TEXTO ▸
========================

De acuerdo a este planteamiento la palabras del propio César son clarificadoras: “(en mi estirpe está) el signo sagrado de los reyes que sobresale de entre los Hombres, y la veneración de los Dioses inmortales, bajo cuya potestad está el poder de los reyes” (Suetonio, Caesar, VI). En la misma línea se interpretaría la suelta de águilas a la muerte del Emperador remontando el vuelo como símbolo del alma que se eleva a las alturas (Dion Casio, LVI, 34) (idea análoga a la que hemos estudiado en el papel psicopompo de los buitres en la Celtiberia), y también en este mismo sentido entendemos que podrá leerse el canto y anuncio de Virgilio a una suerte de “nueva Edad de Oro” asociada al Imperio Romano: “La edad última de la profecía cumana por fin ha llegado. He aquí que renace el gran orden de los siglos. Retorna la Virgen, retorna Saturno (dios de la Edad de Oro) y una nueva generación desciende de lo alto de los Cielos. Dígnate, oh casta Lucina, de ayudar al nacimiento del Niño con el cual la raza del hierro (la raza de la última edad) concluirá y sobre el mundo entero se levantará la raza del oro, y he aquí, que reinará Apolo (…). Vida divina recibirá el Niño que yo canto, y verá a los Héroes mezclarse con los Dioses, y él mismo con ellos (Eclog., IV, 5-10, 15-18).
El tono heroico e intención profética de los cantos de Virgilio y respecto del papel del Imperio Romano, se ven reforzados en los pasajes que hacen referencia a la muerte de la Serpiente (Ibid. 24), a un grupo héroes que afrontará de nuevo la empresa de los argonautas (Ibid. 33), y a un nuevo Aquiles que repetirá la guerra de los Aqueos contra Troya (Ibid. 36). Todo ello imágenes simbólicas de un canto al papel de Héroe en la reordenación y restitución del Mundo, a la Edad de Oro que anuncia y trae Roma.

========================

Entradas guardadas
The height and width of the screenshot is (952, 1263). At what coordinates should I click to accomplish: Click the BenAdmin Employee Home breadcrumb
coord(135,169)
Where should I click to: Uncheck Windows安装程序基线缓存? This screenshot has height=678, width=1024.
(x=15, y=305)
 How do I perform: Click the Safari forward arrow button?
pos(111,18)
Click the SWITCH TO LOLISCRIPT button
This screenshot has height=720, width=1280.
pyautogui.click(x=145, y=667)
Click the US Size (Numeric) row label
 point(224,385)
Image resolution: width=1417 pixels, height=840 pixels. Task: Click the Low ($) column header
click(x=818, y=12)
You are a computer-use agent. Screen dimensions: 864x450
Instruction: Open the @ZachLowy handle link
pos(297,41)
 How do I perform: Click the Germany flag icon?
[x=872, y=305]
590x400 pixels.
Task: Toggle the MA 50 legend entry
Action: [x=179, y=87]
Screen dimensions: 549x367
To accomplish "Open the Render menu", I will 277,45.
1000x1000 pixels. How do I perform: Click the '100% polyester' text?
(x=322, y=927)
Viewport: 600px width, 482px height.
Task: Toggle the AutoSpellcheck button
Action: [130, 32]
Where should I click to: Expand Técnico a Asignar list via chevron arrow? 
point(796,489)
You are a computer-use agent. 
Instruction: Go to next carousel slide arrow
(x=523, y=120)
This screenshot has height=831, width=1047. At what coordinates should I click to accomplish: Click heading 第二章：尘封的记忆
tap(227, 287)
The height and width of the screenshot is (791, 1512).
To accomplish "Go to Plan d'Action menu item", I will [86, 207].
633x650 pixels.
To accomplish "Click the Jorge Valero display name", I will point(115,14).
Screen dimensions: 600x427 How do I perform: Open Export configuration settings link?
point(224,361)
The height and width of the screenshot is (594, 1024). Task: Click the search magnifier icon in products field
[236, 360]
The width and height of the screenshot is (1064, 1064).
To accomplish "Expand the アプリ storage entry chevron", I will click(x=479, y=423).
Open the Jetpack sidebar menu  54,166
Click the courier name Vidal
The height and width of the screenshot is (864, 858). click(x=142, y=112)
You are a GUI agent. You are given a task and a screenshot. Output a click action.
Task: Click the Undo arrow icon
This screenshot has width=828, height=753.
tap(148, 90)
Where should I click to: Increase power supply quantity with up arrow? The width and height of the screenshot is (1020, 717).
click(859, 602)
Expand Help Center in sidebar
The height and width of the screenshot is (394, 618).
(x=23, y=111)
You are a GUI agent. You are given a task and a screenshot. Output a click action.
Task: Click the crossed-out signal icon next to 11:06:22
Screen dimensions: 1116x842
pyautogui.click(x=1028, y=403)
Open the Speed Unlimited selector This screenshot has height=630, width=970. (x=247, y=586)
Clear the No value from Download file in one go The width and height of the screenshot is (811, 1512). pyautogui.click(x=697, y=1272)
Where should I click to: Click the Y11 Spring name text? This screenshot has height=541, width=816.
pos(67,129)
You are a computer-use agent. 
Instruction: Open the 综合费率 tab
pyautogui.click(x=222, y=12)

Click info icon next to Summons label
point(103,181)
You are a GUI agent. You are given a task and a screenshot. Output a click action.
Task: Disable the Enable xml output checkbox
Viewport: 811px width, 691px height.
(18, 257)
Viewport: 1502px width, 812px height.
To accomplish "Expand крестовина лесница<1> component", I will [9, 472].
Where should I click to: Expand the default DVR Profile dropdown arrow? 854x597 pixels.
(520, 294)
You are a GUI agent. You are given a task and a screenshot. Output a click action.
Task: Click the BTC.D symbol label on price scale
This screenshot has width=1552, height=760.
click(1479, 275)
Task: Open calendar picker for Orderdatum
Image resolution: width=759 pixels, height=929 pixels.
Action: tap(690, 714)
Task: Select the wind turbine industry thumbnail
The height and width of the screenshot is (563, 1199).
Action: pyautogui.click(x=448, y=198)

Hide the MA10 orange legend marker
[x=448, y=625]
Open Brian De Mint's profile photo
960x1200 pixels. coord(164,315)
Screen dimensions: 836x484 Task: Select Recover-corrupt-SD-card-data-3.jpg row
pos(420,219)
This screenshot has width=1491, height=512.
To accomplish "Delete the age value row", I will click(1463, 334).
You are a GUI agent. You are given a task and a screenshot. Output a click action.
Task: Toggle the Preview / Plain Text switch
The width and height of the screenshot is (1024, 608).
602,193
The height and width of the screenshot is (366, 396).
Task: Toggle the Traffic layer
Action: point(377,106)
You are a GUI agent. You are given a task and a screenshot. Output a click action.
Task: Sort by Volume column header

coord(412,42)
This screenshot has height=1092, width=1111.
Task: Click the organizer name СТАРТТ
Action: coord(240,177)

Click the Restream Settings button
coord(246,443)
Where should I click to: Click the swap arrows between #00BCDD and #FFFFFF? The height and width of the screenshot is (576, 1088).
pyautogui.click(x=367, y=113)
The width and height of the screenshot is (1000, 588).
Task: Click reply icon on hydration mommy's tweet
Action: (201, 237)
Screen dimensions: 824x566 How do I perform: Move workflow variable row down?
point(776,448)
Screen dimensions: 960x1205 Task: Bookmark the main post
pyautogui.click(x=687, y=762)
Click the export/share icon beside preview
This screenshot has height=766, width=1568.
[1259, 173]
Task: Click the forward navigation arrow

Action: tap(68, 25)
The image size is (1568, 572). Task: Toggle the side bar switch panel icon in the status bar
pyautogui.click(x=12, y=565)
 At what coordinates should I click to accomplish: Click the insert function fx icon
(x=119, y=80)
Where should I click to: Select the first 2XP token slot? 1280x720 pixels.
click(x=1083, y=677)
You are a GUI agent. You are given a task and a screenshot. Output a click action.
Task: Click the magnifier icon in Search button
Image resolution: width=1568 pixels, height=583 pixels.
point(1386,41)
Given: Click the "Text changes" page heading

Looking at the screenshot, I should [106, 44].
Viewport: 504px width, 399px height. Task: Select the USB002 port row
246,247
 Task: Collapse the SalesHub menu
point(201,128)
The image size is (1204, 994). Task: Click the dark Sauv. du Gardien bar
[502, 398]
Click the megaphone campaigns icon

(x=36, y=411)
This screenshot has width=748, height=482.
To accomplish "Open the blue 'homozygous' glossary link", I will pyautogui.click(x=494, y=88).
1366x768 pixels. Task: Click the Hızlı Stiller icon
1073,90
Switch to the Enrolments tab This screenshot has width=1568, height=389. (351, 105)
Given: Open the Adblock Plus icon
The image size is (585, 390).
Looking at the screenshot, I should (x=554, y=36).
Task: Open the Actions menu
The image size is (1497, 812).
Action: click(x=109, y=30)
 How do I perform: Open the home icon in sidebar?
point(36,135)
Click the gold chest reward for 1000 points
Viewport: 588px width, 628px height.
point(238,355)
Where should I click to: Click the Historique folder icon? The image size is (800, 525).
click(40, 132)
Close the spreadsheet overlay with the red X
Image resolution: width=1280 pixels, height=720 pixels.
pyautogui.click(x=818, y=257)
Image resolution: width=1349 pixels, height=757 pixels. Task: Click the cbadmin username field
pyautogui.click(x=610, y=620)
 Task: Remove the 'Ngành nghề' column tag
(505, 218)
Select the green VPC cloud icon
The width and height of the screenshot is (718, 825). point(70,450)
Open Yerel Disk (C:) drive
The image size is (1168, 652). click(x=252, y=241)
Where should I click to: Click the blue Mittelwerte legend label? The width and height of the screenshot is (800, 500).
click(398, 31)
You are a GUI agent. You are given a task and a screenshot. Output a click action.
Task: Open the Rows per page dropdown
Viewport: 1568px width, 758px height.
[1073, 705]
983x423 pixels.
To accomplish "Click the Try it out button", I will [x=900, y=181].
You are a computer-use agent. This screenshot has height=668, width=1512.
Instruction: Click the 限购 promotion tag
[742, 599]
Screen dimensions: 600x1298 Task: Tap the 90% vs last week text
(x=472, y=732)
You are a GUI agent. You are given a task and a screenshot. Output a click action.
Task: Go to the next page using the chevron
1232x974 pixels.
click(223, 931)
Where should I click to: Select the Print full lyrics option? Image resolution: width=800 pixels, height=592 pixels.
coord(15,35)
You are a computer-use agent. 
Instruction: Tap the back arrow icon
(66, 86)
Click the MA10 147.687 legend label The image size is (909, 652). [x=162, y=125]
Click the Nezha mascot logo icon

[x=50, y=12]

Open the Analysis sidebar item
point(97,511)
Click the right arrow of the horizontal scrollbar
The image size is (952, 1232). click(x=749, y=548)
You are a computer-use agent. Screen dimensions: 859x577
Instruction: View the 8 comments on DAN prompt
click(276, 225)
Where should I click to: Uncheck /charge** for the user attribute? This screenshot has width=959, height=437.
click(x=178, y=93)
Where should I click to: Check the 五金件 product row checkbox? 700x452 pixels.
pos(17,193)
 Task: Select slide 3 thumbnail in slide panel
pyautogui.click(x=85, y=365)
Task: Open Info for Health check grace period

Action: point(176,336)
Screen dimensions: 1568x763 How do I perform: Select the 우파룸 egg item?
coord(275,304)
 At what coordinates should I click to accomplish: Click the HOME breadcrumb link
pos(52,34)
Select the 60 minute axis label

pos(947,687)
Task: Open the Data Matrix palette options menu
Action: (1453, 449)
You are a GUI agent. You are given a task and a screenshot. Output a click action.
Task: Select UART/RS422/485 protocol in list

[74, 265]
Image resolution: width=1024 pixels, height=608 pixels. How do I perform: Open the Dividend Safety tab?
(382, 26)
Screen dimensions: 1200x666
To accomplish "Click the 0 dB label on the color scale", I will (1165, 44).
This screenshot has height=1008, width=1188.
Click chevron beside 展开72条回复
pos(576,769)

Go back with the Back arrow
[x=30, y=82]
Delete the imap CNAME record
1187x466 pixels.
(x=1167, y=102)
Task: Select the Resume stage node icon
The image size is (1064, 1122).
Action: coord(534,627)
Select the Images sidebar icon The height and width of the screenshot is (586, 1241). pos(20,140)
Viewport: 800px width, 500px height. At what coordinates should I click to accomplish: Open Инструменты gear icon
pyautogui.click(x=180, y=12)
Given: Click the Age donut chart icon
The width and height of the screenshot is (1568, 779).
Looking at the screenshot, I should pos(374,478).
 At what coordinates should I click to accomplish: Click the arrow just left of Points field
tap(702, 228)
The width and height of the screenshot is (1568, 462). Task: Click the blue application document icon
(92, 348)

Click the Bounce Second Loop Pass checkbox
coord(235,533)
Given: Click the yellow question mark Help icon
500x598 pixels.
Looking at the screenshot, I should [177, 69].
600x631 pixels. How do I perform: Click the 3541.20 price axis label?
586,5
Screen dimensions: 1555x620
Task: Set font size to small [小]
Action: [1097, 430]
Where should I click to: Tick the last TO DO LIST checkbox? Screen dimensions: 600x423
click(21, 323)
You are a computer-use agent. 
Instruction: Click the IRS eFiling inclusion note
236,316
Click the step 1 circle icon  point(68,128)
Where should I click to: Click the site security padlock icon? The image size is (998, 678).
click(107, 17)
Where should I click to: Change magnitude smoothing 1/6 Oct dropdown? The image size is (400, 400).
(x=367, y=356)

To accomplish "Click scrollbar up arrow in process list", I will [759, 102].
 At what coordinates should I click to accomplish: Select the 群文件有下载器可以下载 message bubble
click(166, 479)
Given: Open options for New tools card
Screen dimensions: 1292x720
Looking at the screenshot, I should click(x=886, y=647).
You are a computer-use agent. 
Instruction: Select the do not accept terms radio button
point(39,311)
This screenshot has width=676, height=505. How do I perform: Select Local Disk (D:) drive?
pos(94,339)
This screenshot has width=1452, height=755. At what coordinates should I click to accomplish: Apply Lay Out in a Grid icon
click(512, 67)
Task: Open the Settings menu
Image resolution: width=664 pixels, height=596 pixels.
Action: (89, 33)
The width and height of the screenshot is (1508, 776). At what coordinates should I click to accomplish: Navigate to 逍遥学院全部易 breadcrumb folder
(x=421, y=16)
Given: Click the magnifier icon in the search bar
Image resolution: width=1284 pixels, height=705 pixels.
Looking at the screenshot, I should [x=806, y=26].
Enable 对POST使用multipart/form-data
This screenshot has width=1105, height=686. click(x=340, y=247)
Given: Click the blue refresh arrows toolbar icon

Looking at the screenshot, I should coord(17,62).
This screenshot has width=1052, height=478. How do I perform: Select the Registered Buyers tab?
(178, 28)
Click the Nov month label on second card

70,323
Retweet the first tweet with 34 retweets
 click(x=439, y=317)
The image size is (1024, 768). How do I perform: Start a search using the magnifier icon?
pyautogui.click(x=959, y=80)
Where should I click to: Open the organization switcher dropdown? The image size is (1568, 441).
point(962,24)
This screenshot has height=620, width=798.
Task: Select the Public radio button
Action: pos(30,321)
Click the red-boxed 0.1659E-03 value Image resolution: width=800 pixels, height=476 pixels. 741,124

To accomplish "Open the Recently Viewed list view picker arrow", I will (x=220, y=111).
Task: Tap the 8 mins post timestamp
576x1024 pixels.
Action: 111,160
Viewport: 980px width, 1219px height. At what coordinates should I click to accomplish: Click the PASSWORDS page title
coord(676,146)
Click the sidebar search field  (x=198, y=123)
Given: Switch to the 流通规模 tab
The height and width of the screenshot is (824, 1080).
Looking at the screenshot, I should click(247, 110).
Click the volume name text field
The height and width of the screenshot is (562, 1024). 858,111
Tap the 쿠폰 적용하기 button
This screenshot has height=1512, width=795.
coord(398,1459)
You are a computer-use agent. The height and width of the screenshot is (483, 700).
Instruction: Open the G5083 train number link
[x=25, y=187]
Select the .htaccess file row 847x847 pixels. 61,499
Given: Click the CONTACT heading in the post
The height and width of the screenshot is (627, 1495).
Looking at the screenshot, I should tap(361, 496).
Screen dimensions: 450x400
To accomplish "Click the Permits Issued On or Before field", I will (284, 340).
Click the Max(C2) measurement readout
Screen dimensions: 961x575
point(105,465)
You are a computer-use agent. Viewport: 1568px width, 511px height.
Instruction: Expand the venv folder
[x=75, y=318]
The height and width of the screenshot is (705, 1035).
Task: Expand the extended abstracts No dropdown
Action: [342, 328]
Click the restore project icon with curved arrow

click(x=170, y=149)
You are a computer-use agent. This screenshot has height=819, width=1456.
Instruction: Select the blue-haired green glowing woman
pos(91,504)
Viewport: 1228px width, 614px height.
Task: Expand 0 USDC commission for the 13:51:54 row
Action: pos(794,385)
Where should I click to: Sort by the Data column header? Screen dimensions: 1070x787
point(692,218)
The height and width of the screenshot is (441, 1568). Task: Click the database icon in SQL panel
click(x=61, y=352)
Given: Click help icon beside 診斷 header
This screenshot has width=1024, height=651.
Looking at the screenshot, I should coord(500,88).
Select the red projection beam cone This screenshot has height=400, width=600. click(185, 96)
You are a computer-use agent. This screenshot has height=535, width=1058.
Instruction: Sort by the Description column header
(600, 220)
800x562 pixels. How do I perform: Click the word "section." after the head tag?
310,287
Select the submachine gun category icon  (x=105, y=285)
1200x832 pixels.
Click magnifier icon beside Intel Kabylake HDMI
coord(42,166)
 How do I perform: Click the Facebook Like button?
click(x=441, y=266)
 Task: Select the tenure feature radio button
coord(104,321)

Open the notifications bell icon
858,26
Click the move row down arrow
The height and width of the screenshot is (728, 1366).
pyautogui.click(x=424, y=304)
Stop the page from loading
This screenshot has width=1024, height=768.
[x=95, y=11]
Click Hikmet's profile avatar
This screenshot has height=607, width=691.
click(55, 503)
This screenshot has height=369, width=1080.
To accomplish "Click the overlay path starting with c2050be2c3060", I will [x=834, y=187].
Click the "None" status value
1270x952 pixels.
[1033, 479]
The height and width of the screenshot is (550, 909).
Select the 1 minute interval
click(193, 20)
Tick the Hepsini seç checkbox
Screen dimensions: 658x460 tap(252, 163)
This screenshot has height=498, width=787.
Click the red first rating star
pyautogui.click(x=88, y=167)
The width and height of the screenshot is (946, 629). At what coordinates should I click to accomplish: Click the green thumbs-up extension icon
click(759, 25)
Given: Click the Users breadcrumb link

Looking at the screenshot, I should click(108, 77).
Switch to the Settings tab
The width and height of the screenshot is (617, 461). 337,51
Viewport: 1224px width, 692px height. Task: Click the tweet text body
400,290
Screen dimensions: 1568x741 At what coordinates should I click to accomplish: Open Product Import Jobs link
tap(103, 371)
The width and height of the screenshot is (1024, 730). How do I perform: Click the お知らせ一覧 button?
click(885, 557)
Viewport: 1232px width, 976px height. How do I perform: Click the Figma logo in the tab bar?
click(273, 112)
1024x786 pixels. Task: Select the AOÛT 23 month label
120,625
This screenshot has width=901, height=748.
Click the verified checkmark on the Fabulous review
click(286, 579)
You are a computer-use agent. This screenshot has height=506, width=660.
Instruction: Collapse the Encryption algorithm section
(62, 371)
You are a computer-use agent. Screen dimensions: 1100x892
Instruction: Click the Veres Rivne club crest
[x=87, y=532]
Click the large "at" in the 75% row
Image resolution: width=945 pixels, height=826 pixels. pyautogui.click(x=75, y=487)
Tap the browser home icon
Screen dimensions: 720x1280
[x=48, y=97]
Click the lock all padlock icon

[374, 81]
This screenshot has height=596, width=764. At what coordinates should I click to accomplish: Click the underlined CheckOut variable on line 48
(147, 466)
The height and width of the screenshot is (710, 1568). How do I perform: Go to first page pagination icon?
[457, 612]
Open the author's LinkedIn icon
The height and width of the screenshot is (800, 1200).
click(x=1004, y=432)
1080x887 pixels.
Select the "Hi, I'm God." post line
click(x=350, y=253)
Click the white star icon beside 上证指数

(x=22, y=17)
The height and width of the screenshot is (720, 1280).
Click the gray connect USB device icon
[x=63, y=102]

========================

ENUNCIADO ▸
Prosigue el texto sobre Roma y la Edad de Oro en Virgilio justo después de su última oración.

RESPUESTA ▸
Llegado este punto de nuestra exposición, la carga simbólica de la idea de Imperio y Emperador, se nos muestra con claridad, y en la misma, podemos ver la fuerza sugestiva que dentro de las coordenadas éticas de las comunidades guerreras de la Hispania céltica-jefatura, Areté y Fides-pudieron llegar a tener el Imperio romano y el culto imperial. Culto imperial que entenderemos intentaba propiciar la idea de una Roma más allá de todo particularismo étnico y religioso, señalando una Fides superior ligada al principio sobrenatural encarnado por el Emperador, y ubicado por encima de toda lealtad específica, ya sea religiosa o “nacional”. Es así que aunque tardíamente y con cierta nostalgia, Namaciano (De red. suo. I, 62-65) evocará una Roma “(capaz de hacer) de los diversos pueblos una única nación”.
[1] En las postrimerías de la Antigüedad y en línea parecida, san Agustín en sus teorizaciones políticas nos dirá que la “Ciudad Terrena”, si no se ordena conforme al ideal universal de la “Ciudad de Dios”, solo se diferencia de una “partida de piratas” en el tamaño.